Aproximou e tocou-lhe o ombro.

— Querida...?

— Você... — virou-se, o rosto vermelho. Não de vergonha. Não, ele sabia como Perséfone ficava diferente quando sentia vergonha. Agora, as sobrancelhas estavam juntas em uma expressão retorcida. Parecia furiosa. — o que vocês estavam fazendo?

— Quê?

— Você e Hécate! O que estavam fazendo tão juntos?

A expressão no rosto dele era indecifrável.

— O que acha que estávamos fazendo?

— Não sei, mas ela parecia bem satisfeita, não? — soltou, destilando insatisfação. — Finalmente conseguiu colocar as mãos em você, tentou bastante, não acha? Deve estar morrendo de felicidade! — a voz estridente ecoou por todo o jardim.

Hades, entretanto, piscou perplexo, finalmente compreendendo a situação.

Tentou segurar a risada, mas foi impossível. Quer dizer, qual era a possibilidade de algo assim acontecer?

— Por que está rindo? — berrou, irritada, dando dois passos na direção dele, olhando-o de forma acusatória. Ele riu mais alto. — O que é tão engraçado? Anda! Fala! Quero saber!  Não, não me encosta! — afastou a mão dele, cruzando os braços, com um bico muito infantil na cara.

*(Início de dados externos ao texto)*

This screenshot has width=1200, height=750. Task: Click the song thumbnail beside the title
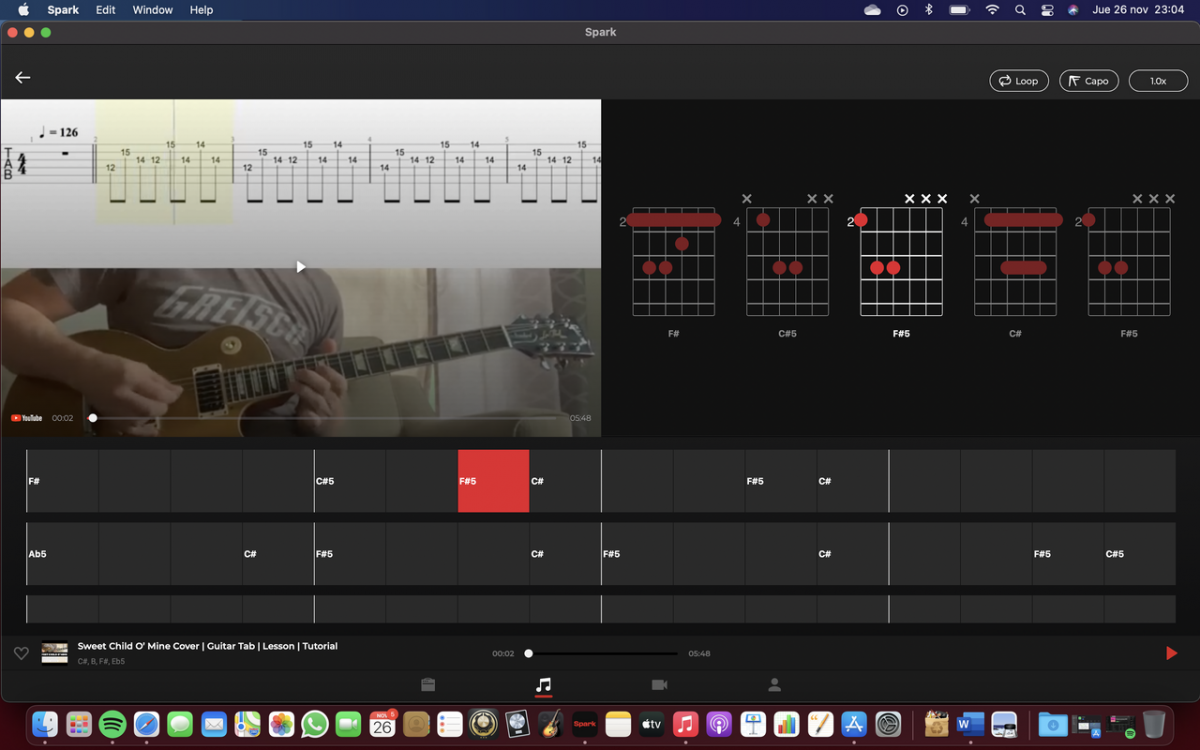point(55,653)
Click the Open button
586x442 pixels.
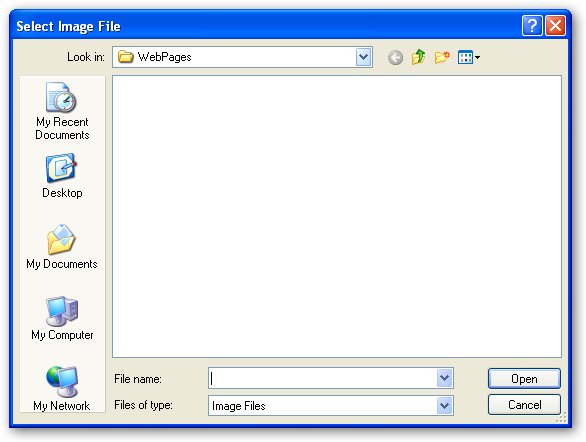pyautogui.click(x=524, y=378)
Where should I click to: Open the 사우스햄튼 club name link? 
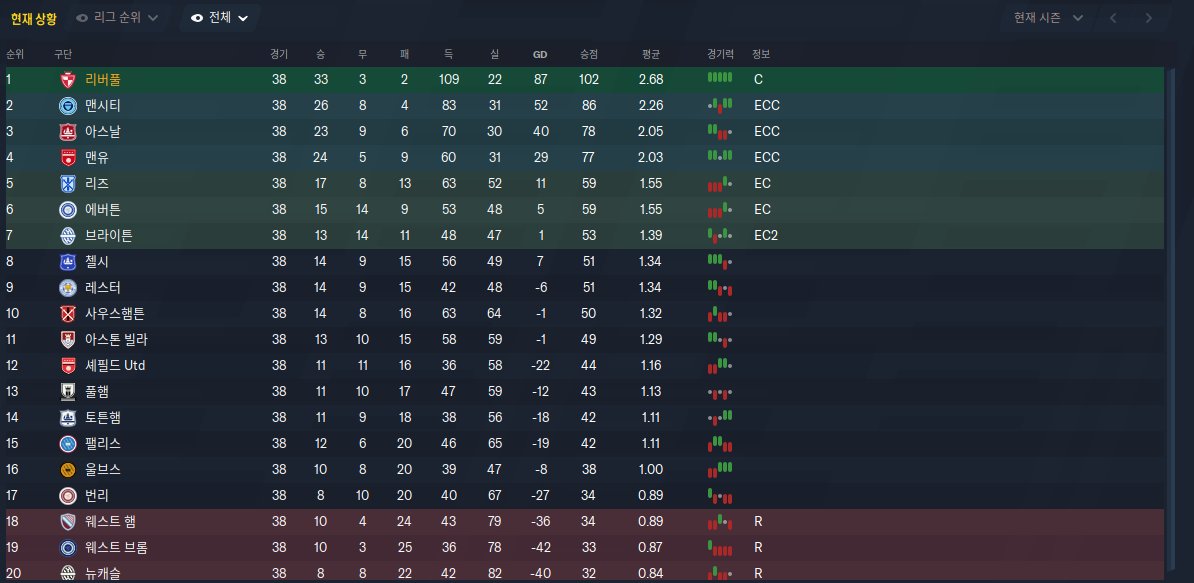tap(116, 313)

— Eu só... — limpou a lágrima que escorria pelo olho direito, ainda gargalhando. — Eu só não imaginava te ver um dia com ciúme.

Ela o encarou como se ele acabasse de proferir um palavrão. Como se a ofendesse.

— Não estou com ciúmes!

— Ah, claro que não. — Debochou, finalmente controlando o riso. — E o que é toda essa cena? Por que está tão brava?

— Você disse que gosta de mim! — a frase parecia fazer algum sentido na cabeça de Perséfone, como se houvesse alguma ligação entre uma coisa e outra. Mas não fazia sentido. Nada daquela reação estúpida fazia sentido. — E depois tá lá, todo felizinho com a Hécate.

— Hécate é minha amiga.

— Ah, claro. E você quer mesmo que eu acredite depois de saber que vocês já tiveram um caso?

Ela tapou a própria boca, dando-se conta do que acabara de fazer. Hades estreitou o olhar.  

— Quem te contou isso? — ele agora parecia muito sério – quase assustador – e, de repente, ela desejou que ele estivesse rindo outra vez, mesmo que fosse da cara dela.

— Um passarinho.

— Perséfone... — havia um tom de advertência. — Foi o Tânatos, não foi? Ou o Hypnos. Algum dos dois.

Ela cruzou os braços.

— Você sabe que não vou dedurar ninguém. E isso não vem ao caso agora.

— Claro que vem.  

— Não, não vem. — disse tão convicta que ele não fez objeções. — O caso é que você não pode simplesmente dizer que gosta de mim e sair por aí com uma mulher com quem já namorou.

Ela não conseguia dizer “com quem já dormiu”. Parecia muito inapropriado.

Na verdade, tudo o que ela estava dizendo era idiota e inapropriado. Mas era o que sentia.

Estava apenas extravasando.

O brilho de divertimento voltou aos olhos do rei dos mortos.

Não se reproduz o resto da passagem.